I'm answering so this is so it gets off the "Unanswered Questions" list... :)
Algorithm
Here's a "brute force" (but somewhat fast) approach for a generalized upper limit of $N$. (This case is $N=199$
- Generate (or obtain) a sorted array of all primes less than $N$. (This is $\pi(N)$, where $\pi$ is the prime counting function)
- Generate a sorted array of all powers of two less than $N$. (There are $\lfloor\log_2(N)\rfloor$ of these.) This could be done dynamically (not stored in array) using bitshifts.
- Iterate through all the odd numbers less than $N$ but greater than 3 (there are about $N/2$ of these).
- For each odd number, iterate through the powers of two
- Subtract the power of two from the odd number, and do a binary search on the prime array to see if the difference is prime.

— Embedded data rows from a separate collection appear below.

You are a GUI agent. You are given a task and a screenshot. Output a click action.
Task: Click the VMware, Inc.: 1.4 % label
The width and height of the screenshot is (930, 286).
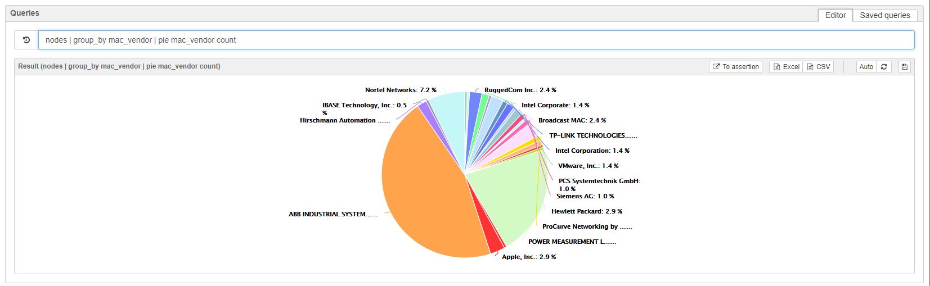point(588,166)
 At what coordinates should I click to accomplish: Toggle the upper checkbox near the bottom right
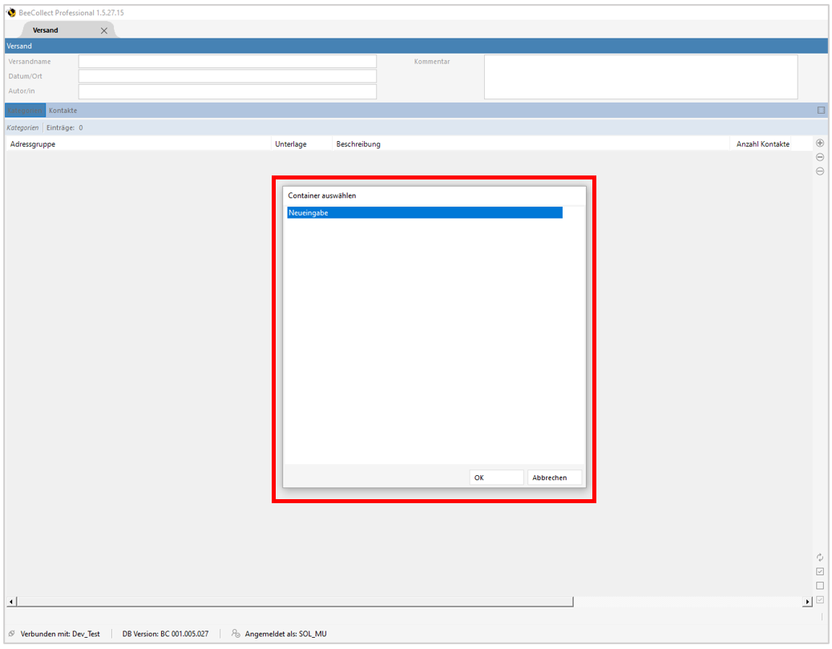coord(819,570)
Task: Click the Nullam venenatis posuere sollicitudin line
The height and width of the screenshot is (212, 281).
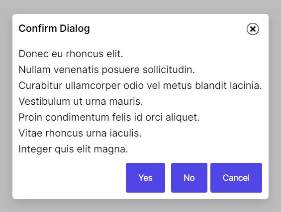Action: (107, 70)
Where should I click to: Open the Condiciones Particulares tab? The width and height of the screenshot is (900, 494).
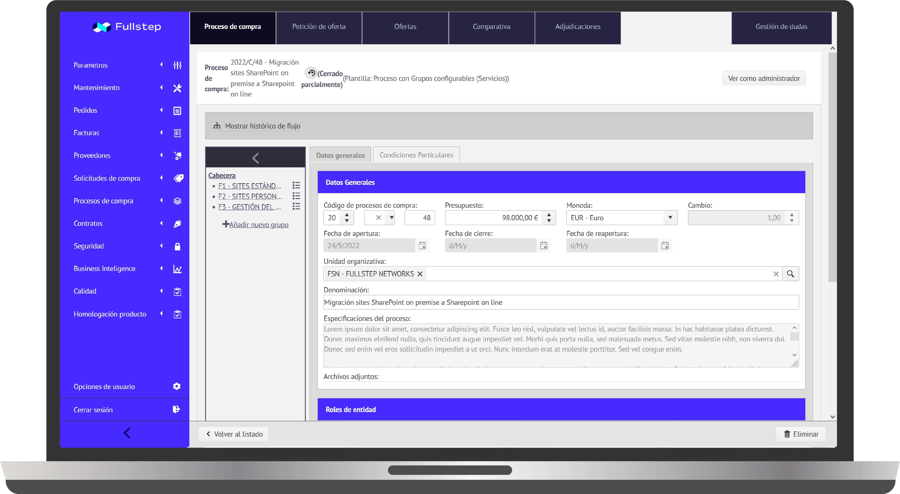[416, 155]
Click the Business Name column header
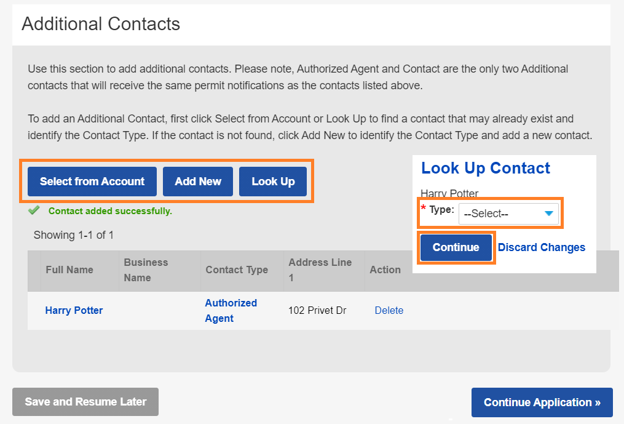Viewport: 624px width, 424px height. click(x=146, y=270)
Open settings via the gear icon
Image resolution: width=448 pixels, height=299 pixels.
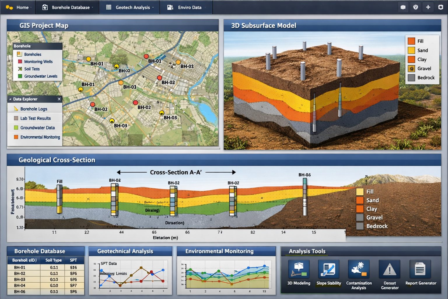click(441, 6)
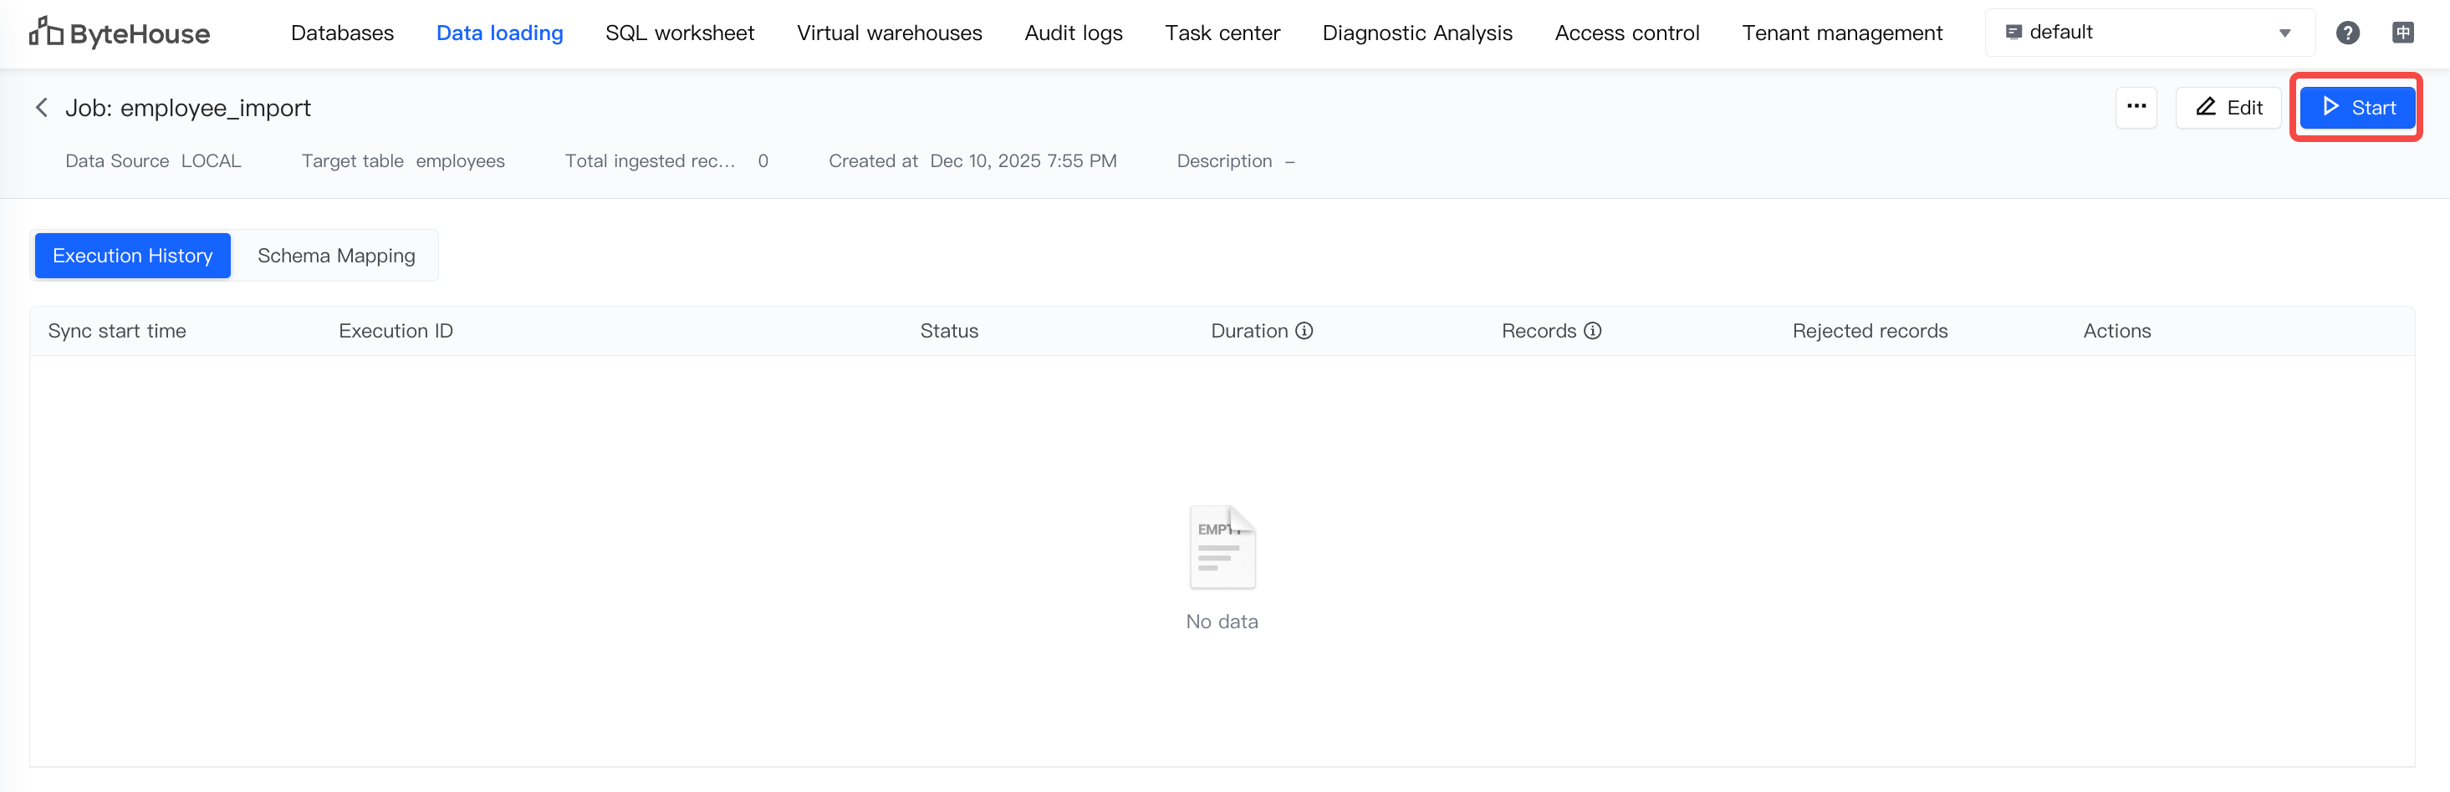Open Virtual warehouses page
Viewport: 2450px width, 792px height.
point(889,33)
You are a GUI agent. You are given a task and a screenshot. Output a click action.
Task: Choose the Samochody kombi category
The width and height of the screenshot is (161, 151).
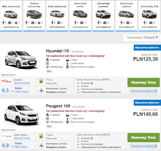(80, 16)
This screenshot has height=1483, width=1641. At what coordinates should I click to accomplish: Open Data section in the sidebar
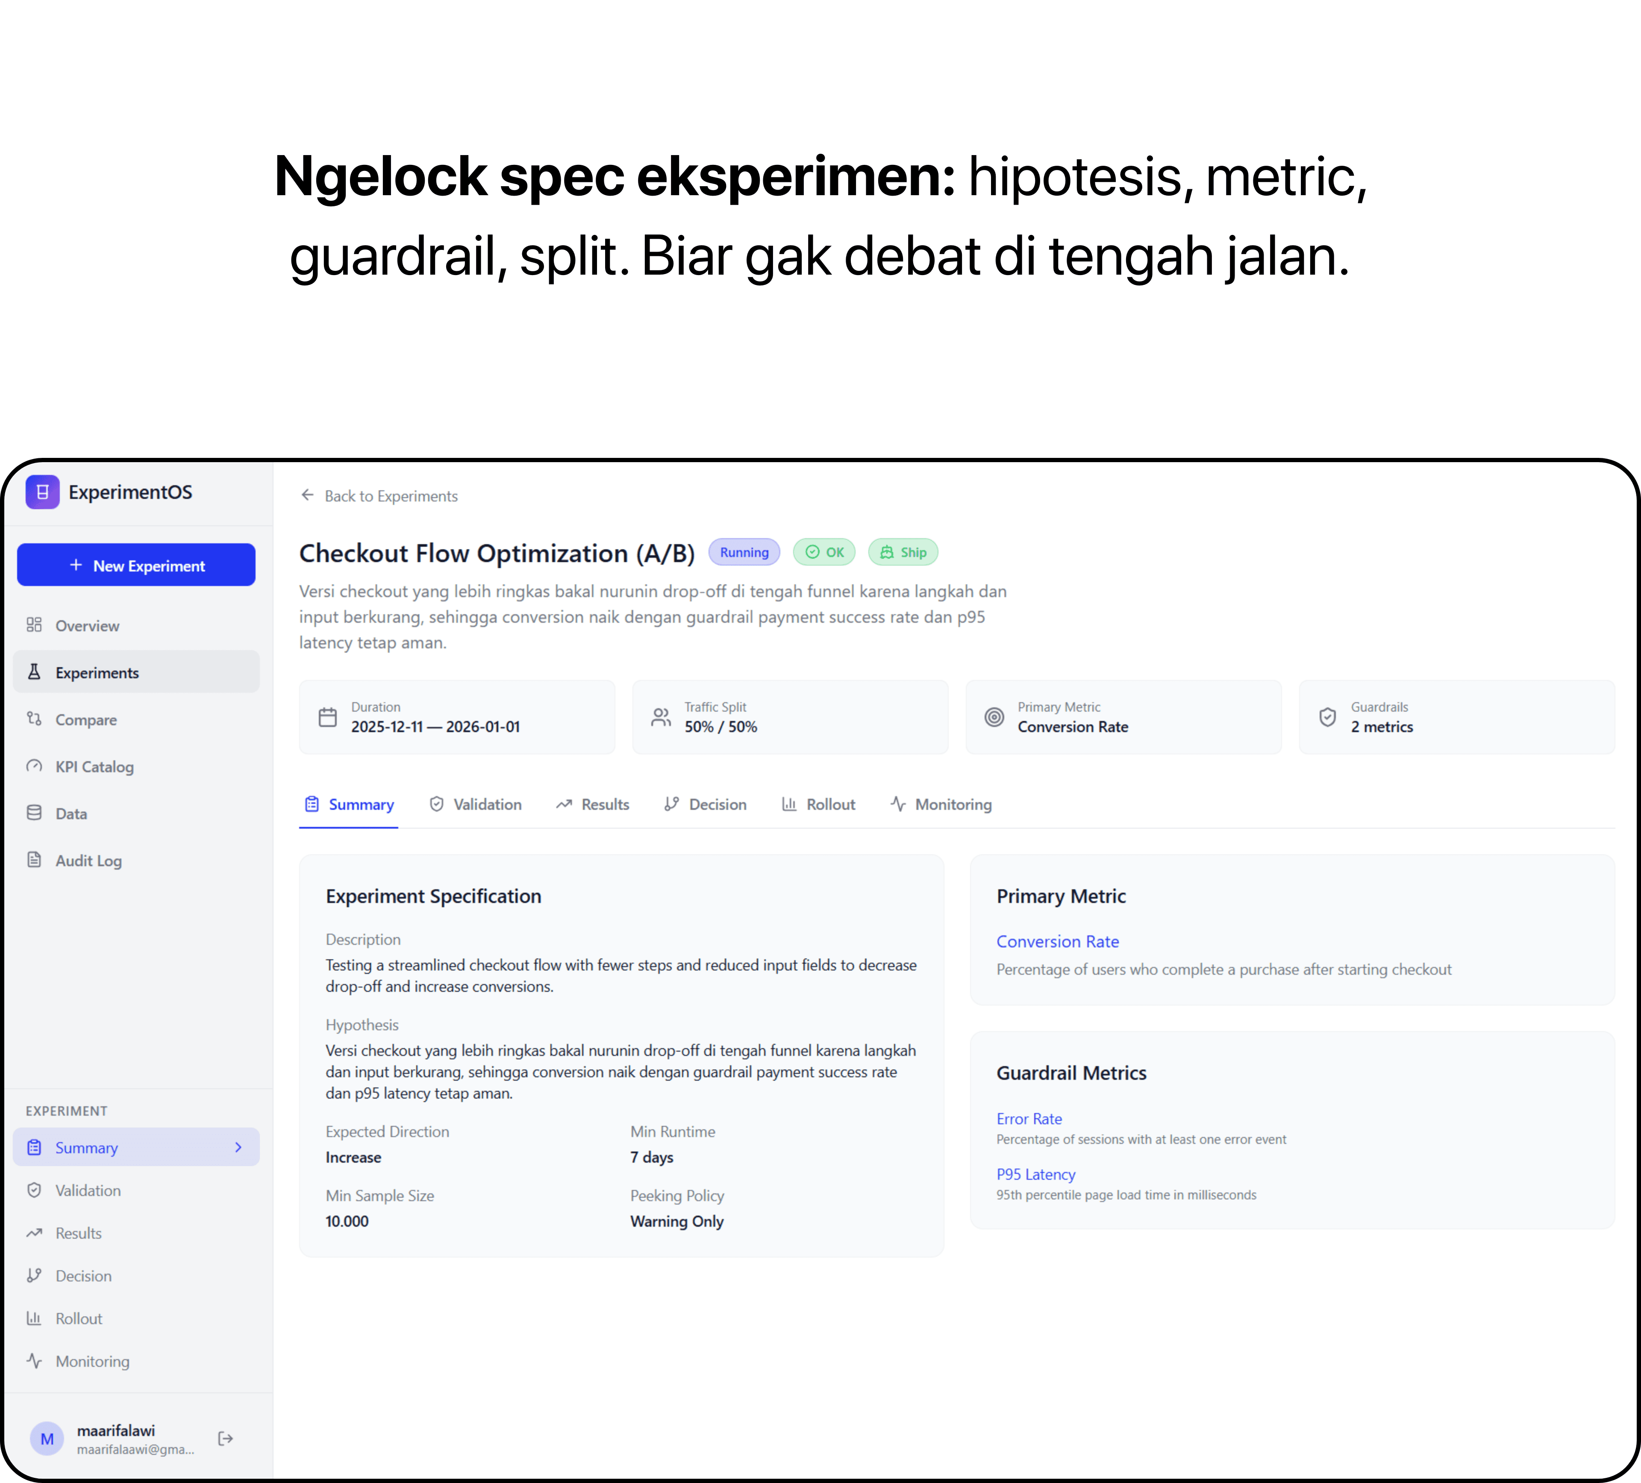click(x=71, y=813)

- If you find a prime, the statement has been verified for the odd number. Continue to next odd.
Runtime:
Approximate $\pi(N) = \text{Li}(N)$, where $\text{Li}(x)$ is the logarithmic integral. Also assume we are given the prime list. Then, we have an upper bound of the runtime: $$\mathcal{O}\left(\frac{N}{2}\lfloor\log_2(N)\rfloor\cdot\log_2(\text{Li}(N))\right)\approx \mathcal{O}\left(N\lg(N)\cdot\lg(\text{Li}(N))\right)$$
(The first factor from iterating through odd numbers, the second from the number of powers of two, and the third factor from the binary search on the prime array.)
Java Code
public class MathPost {
static final int N = 199;
//Assumed to have all primes under N
static int[] primeArray = {2,3,5,7,11,13,17,19,23,29,31,37,41,43,47,53,59,61,67,71,73,79,83,89,97,101,103,107,109,113,127,131,137,139,149,151,157,163,167,173,179,181,191,193,197,199};
public static void main(String[] args) {
boolean isTrue = true;
boolean trueForAPowerOfTwo = false;
int powerOfTwo = 1;
int supposedPrime = 0;
int oddNumber;
for (oddNumber = 3; oddNumber <= N; oddNumber += 2) {
//We don't know if the proposition is true for this odd number with any power of two yet
trueForAPowerOfTwo = false;
for (int power = 0; (1 << power) < oddNumber; power++) {
//Find the power of two we are considering
powerOfTwo = 1 << power;
//Determine the difference of the power of two and the odd number.
supposedPrime = oddNumber - powerOfTwo;
//The following sets the "wasTrueForAPowerOfTwo" variable to true if we find a prime difference
trueForAPowerOfTwo |= java.util.Arrays.binarySearch(primeArray, supposedPrime) >= 0;
}
isTrue &= trueForAPowerOfTwo;
if (!isTrue) break;
}
System.out.printf("The proposition is %s\n", isTrue);
if (!isTrue) {
System.out.printf("Counterexample: The odd number %d cannot be expressed as desired.\n", oddNumber);
}
}
}
The Result
The statement is false. Take the odd (prime) number $127$. It cannot be expressed as the sum of a power of two and another prime:
\begin{align}
127-1 &= 126 &\text{ (Not prime)}\\
127-2 &= 125 &\text{ (Not prime)}\\
127-4 &= 123 &\text{ (Not prime)}\\
127-8 &= 119 &\text{ (Not prime)}\\
127-16 &= 110 &\text{ (Not prime)}\\
127-32 &= 95 &\text{ (Not prime)}\\
127-64 &= 63 &\text{ (Not prime)}
\end{align}